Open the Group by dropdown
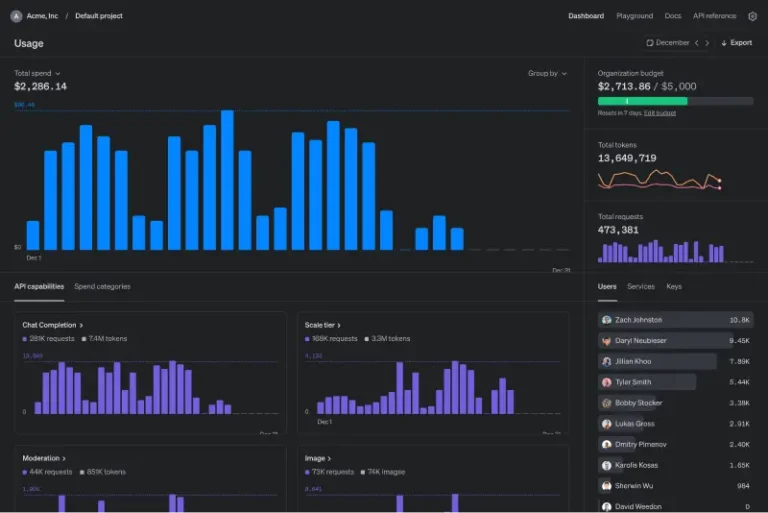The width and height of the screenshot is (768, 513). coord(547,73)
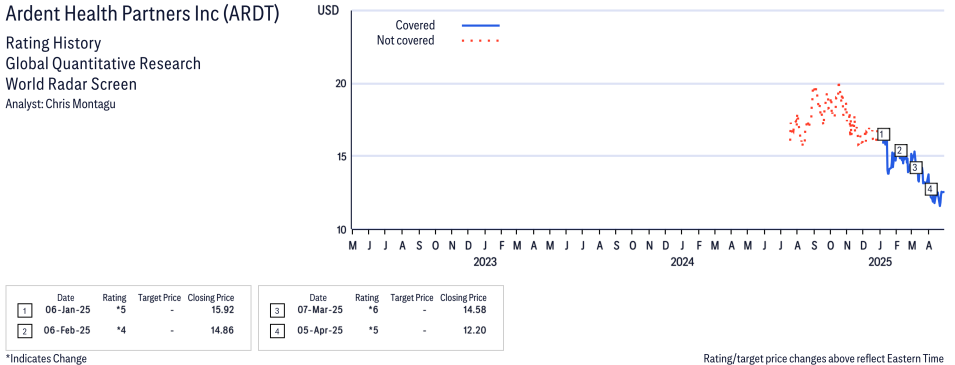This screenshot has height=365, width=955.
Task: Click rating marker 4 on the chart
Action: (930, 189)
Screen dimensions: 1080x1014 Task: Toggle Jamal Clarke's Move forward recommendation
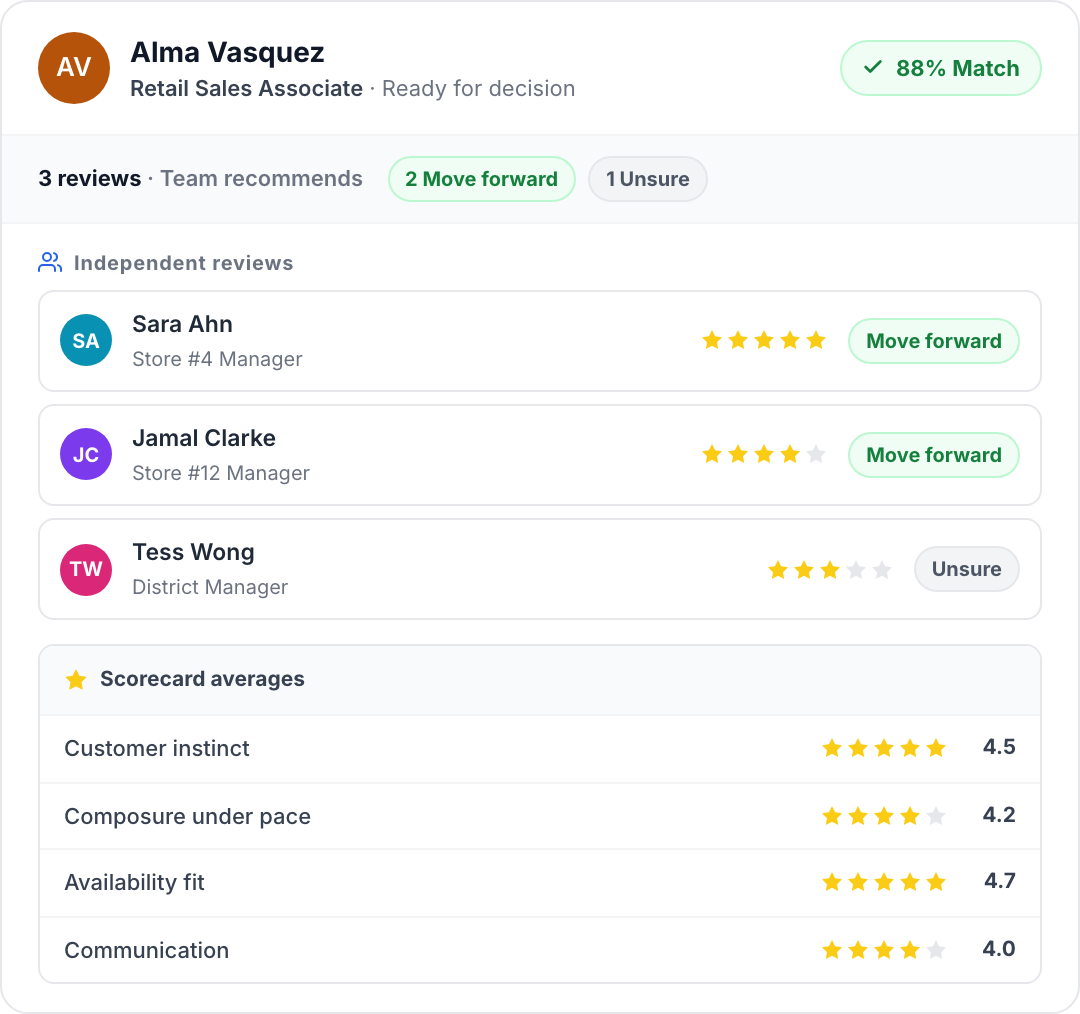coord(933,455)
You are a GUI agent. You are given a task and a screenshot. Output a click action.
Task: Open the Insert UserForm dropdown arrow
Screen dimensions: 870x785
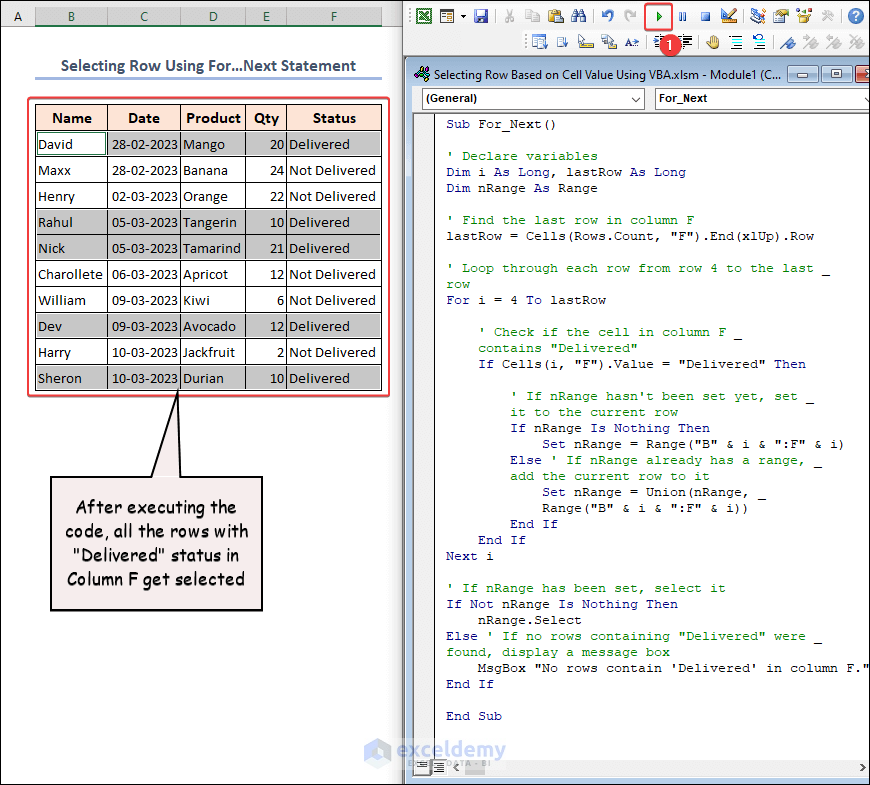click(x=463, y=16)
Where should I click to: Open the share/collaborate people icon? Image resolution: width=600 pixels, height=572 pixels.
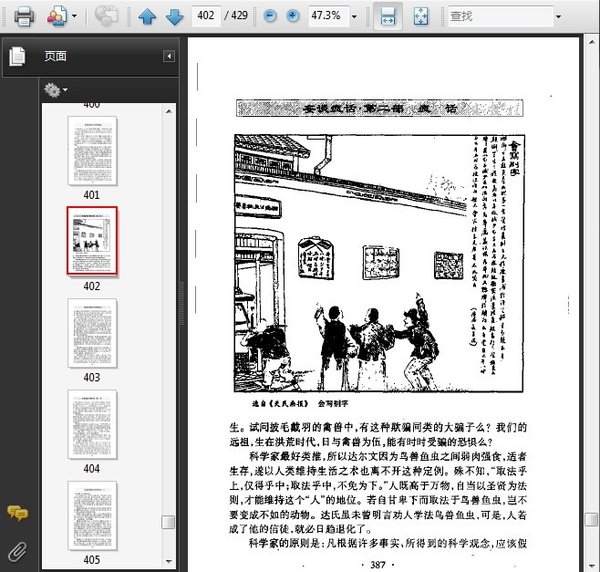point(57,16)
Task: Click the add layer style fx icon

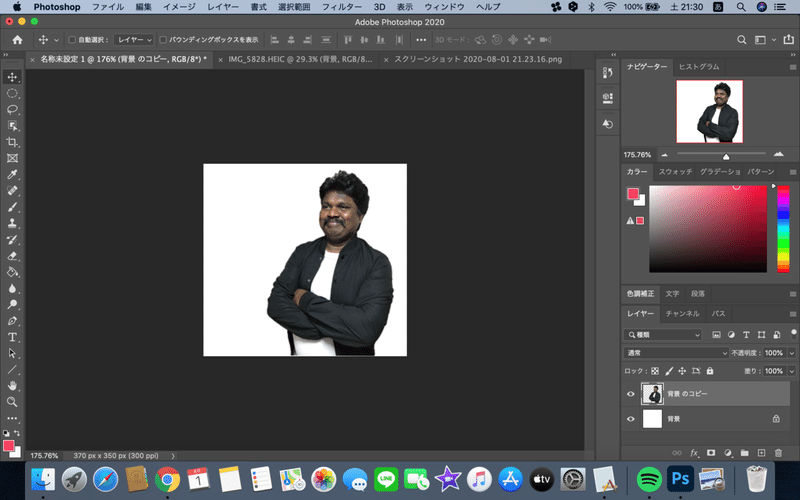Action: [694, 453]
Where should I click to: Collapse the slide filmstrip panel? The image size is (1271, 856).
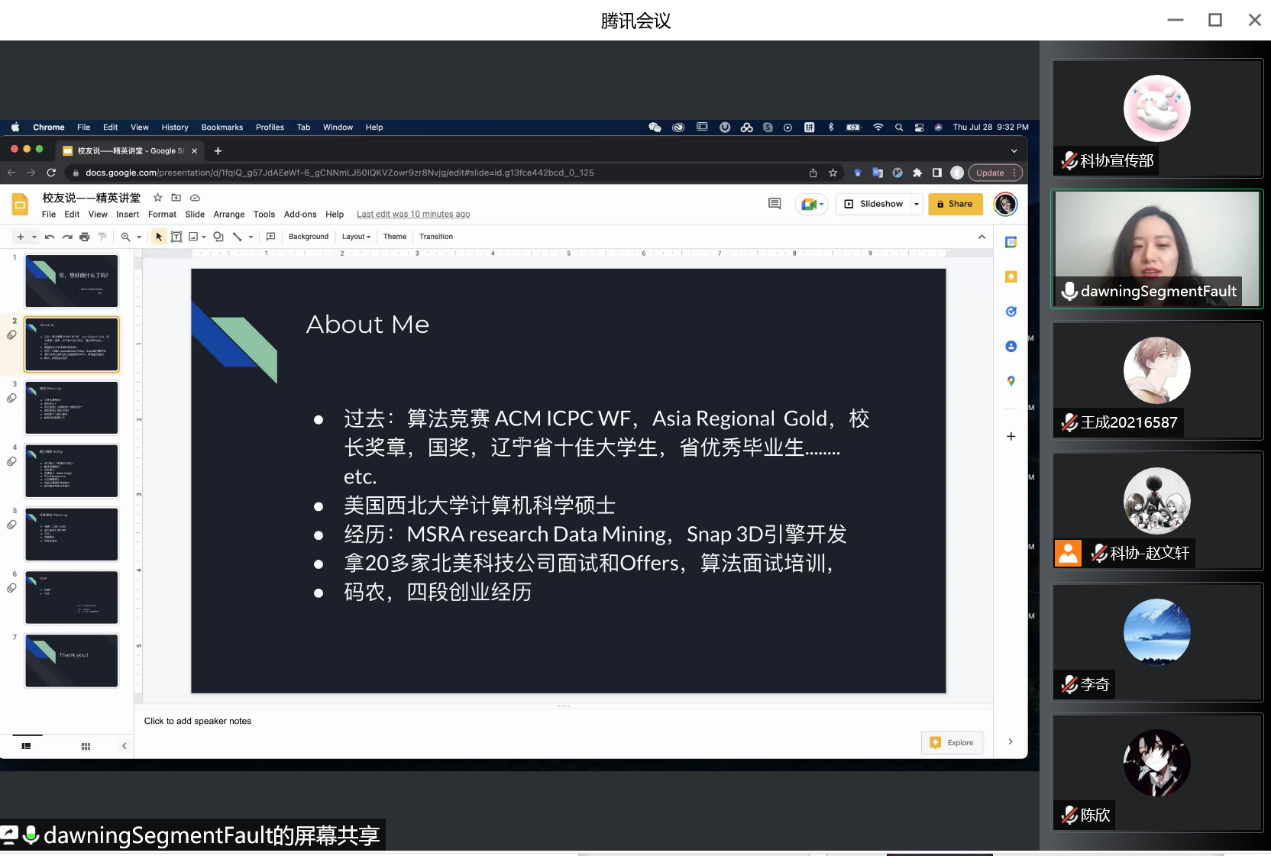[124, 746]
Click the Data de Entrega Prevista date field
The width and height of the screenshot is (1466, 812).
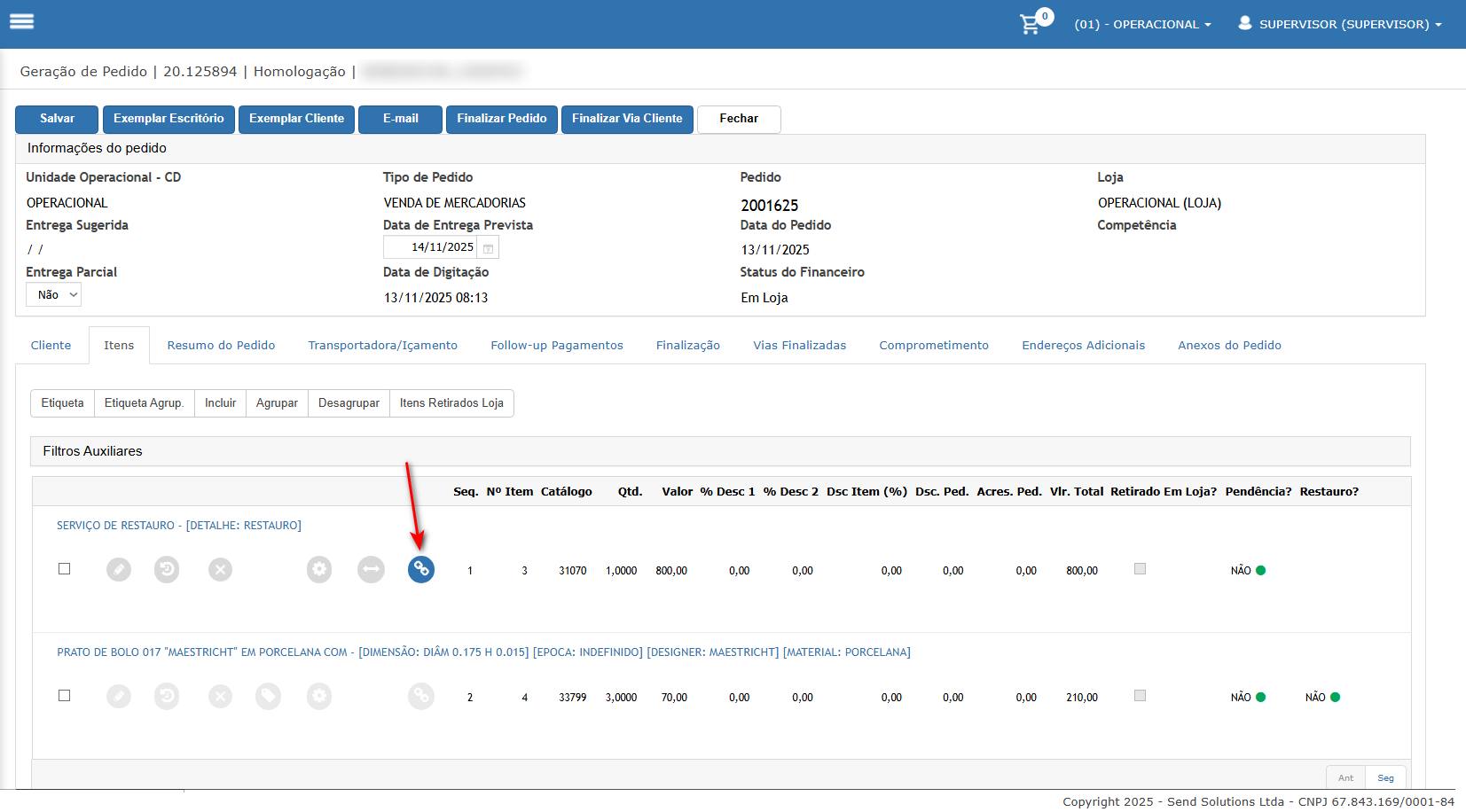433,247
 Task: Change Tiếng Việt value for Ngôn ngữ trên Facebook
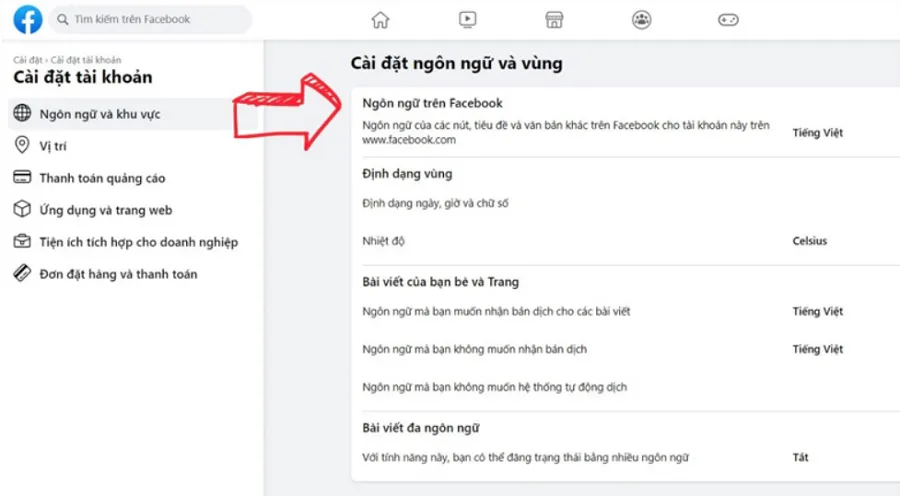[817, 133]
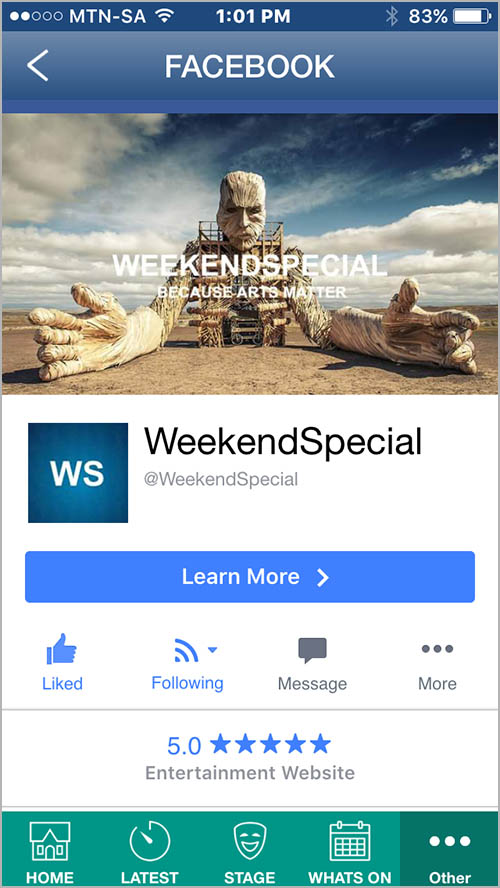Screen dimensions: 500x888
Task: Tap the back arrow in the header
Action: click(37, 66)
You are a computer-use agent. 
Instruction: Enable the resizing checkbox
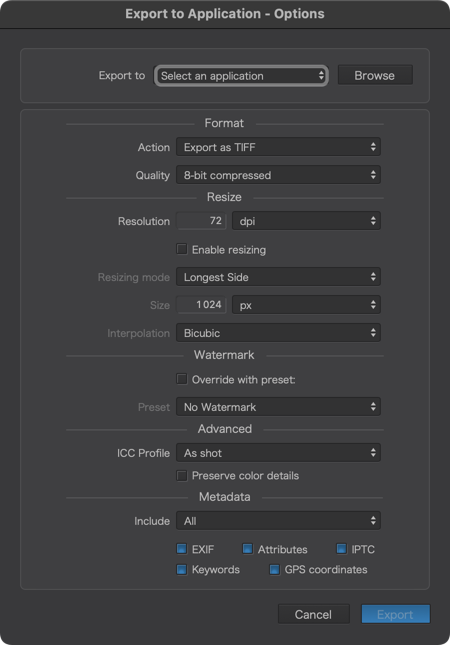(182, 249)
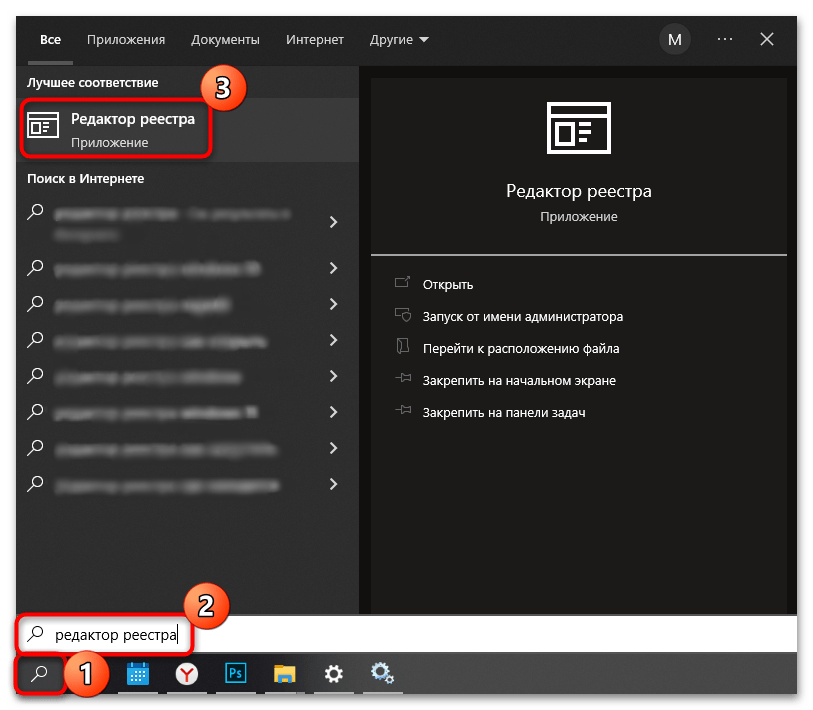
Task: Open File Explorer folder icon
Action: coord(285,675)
....
* [Request]: Can you format the listing above as a JSON list of strings, one string per line, with blank lines skipped and the pictures left out?

* [Exercise response]:
[
  "Open the Group by dropdown",
  "The width and height of the screenshot is (768, 513). coord(547,73)",
  "This screenshot has height=365, width=955.",
  "Task: Click rating marker 4 on the chart",
  "Action: (930, 189)",
  "Screen dimensions: 1080x1014 Task: Toggle Jamal Clarke's Move forward recommendation",
  "coord(933,455)",
  "You are a GUI agent. You are given a task and a screenshot. Output a click action.",
  "Task: Open the Insert UserForm dropdown arrow",
  "Screen dimensions: 870x785",
  "click(x=463, y=16)",
  "Where should I click to: Open the share/collaborate people icon? Image resolution: width=600 pixels, height=572 pixels.",
  "point(57,16)",
  "Task: Click the add layer style fx icon",
  "Action: [694, 453]",
  "Where should I click to: Collapse the slide filmstrip panel? The image size is (1271, 856).",
  "[124, 746]",
  "Click the Data de Entrega Prevista date field",
  "The width and height of the screenshot is (1466, 812).",
  "433,247",
  " Task: Change Tiếng Việt value for Ngôn ngữ trên Facebook",
  "[817, 133]",
  "Screen dimensions: 500x888",
  "Task: Tap the back arrow in the header",
  "Action: click(37, 66)",
  "You are a computer-use agent. ",
  "Instruction: Enable the resizing checkbox",
  "(182, 249)",
  "Task: Open File Explorer folder icon",
  "Action: coord(285,675)"
]